AMD has made several new platform and chip announcements as part of its five-year celebration of Ryzen. While Ryzen didn’t launch until March 2, 2017, AMD is evidently counting the anniversary from when it debuted in December of 2016, and kicking off celebrations a few months early.
AMD’s Director of Technical Marketing, Robert Hallock, sat down with John Taylor, who is AMD’s Chief Marketing Officer, for an in-depth conversation about Ryzen and the future of AMD. The conversation touched on a number of specific points regarding AMD’s upcoming product announcements and a few general points worth discussing further.
Hallock confirms in the video that AMD will launch two major products next year — an AM4-based refresh for Zen 3 with V-Cache, and a new platform with support for features like DDR5 and PCI Express 5.0. Hallock specifically refuted rumors that AMD would stick to PCIe 4.0 for its AM5 platform. AMD will continue its emphasis on backwards compatibility by supporting AM4 CPU coolers on the upcoming AM5 platform, so folks who have invested in high-end Ryzen coolers won’t have to replace them when the new CPUs arrive.
The AM4 Ryzen CPUs with V-Cache that are expected to launch in early 2022 are likely analogous to the Ryzen 3000 series XT CPUs that AMD launched a few months before the Ryzen 5000 CPU family debuted. Hallock and Taylor again reiterated that V-Cache delivers a targeted 15 percent upgrade in gaming. Benefits to other workloads were not discussed, but a fair number of applications should benefit from the larger L3 cache.

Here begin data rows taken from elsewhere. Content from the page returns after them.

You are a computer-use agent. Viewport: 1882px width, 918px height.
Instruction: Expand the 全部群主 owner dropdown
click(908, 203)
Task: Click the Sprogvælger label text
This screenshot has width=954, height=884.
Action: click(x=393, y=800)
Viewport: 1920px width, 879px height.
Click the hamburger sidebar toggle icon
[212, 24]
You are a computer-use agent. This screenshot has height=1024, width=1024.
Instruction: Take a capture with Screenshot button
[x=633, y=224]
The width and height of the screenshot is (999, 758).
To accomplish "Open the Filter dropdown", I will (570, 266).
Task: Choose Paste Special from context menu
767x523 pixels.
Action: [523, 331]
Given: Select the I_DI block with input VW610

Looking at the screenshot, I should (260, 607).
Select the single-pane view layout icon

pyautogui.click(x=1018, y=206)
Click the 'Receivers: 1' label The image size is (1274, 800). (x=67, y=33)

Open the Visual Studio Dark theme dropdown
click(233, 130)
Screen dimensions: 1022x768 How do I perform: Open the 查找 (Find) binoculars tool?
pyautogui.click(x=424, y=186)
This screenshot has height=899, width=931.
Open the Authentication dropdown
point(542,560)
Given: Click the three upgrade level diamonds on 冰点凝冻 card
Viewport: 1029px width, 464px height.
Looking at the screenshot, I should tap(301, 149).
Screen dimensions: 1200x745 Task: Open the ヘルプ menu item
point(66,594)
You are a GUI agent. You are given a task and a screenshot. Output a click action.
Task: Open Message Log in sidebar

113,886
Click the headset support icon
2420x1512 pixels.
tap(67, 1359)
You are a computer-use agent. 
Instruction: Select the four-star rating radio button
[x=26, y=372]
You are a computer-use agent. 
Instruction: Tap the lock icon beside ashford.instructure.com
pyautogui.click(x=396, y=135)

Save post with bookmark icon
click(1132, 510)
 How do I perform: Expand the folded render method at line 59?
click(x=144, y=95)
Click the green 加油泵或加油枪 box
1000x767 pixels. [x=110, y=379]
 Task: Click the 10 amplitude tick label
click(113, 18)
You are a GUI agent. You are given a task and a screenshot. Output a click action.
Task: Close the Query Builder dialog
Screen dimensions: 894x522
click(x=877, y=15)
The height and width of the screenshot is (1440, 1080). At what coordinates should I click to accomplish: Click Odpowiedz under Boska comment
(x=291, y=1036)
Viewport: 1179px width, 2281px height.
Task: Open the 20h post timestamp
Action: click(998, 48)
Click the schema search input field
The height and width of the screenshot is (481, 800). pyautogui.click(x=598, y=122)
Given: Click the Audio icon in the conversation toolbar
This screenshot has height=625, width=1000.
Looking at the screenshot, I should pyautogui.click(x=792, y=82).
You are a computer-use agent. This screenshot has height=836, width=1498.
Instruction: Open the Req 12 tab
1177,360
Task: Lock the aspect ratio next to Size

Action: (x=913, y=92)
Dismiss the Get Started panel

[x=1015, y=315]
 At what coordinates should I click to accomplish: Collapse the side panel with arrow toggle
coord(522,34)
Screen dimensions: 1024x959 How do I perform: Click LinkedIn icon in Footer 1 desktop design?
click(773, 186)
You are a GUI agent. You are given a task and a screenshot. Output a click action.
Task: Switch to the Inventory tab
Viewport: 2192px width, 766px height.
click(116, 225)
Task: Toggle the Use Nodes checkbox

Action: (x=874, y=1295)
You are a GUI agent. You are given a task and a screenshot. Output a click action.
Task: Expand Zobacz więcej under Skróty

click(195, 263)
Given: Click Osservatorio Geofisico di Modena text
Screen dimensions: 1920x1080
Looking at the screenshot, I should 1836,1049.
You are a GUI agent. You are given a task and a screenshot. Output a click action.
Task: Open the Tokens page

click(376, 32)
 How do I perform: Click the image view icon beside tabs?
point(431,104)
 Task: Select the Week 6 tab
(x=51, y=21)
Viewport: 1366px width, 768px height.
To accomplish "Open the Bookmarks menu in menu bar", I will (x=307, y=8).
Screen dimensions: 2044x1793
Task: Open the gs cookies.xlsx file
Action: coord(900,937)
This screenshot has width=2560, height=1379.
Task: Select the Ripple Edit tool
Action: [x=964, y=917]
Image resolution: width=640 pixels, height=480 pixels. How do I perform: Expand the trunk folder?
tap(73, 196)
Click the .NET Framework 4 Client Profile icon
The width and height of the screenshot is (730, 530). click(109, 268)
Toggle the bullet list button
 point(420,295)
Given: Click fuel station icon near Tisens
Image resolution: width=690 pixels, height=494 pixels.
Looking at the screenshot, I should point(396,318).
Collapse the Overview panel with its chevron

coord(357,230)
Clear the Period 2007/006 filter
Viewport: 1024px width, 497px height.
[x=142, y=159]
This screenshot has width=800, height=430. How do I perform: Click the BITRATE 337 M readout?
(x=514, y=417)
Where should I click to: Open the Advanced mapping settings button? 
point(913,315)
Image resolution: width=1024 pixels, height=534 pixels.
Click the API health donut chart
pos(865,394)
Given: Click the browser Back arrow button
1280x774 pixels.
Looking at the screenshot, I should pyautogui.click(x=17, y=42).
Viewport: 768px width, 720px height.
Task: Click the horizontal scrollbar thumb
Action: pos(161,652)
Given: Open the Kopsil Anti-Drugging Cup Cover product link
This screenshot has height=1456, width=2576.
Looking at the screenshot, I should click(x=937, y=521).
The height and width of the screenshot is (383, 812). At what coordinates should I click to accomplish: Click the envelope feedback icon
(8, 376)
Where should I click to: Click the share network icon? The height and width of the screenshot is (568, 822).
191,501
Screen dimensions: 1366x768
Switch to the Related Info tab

These CPUs will likely serve as a high-end swan song for the AM4 platform, and they’ll provide end users who built AM4 platforms within the last few years with one last CPU upgrade if they want a performance boost without having to buy a new motherboard and RAM.
AMD Dismisses the Need for Hybrid CPUs
AMD also discussed what Zen means to the company during its video, and how the company has engineered its CPUs to deliver excellent performance and power efficiency. In response to Intel’s upcoming Alder Lake CPUs, which embrace a hybrid approach that mixes big and small cores, Hallock said AMD does not believe it needs to go this route.
“Every silicon company is thinking about what that next generation of power efficiency looks like. Mixed cores is one approach,” Hallock said. “The Android ecosystem took that a long time ago, but the way we plan to do it is going back to our roots… We built a core that’s physically much smaller than what other companies were building in x86 land. When you pack that together with process leadership, packaging leadership like chiplets or 3D V-Cache, when you pack that in with new firmware work we’re doing, we can drive to much, much lower power profiles than we’re even at today. We are the power efficiency leader today. We can keep doing that.”
AMD isn’t claiming it won’t ever build a hybrid CPU, but the company doesn’t believe it needs to do so at the moment to compete with Intel. It might be right. There’s a lot we don’t know about Alder Lake yet, and even the desktop debut won’t tell us everything about how the laptop version will perform. AMD will deliver its upcoming Zen 4 on a 5nm process, compared to Alder Lake’s 10nm SuperFin process, so AMD’s lead in the process race will likely come with its own attendant set of benefits and improvements. Lithography gains aren’t what they used to be, but they’re still worth something.
There’s an interesting fight brewing here between two different x86 design philosophies at the same time that x86 itself is facing renewed competition from Apple. AMD is betting that its chiplet design philosophy, process node leadership, and the strength and flexibility of the Zen CPU core can collectively compensate for the benefits Intel will get from purpose-built high-efficiency cores. Given the reality of semiconductor timelines, we’ll see Intel’s opening “argument” later this year, followed by AMD’s Zen 4 in 2022 — likely in the back half, if the company is bringing Zen 3 + V-Cache CPUs to market during the first part of the year.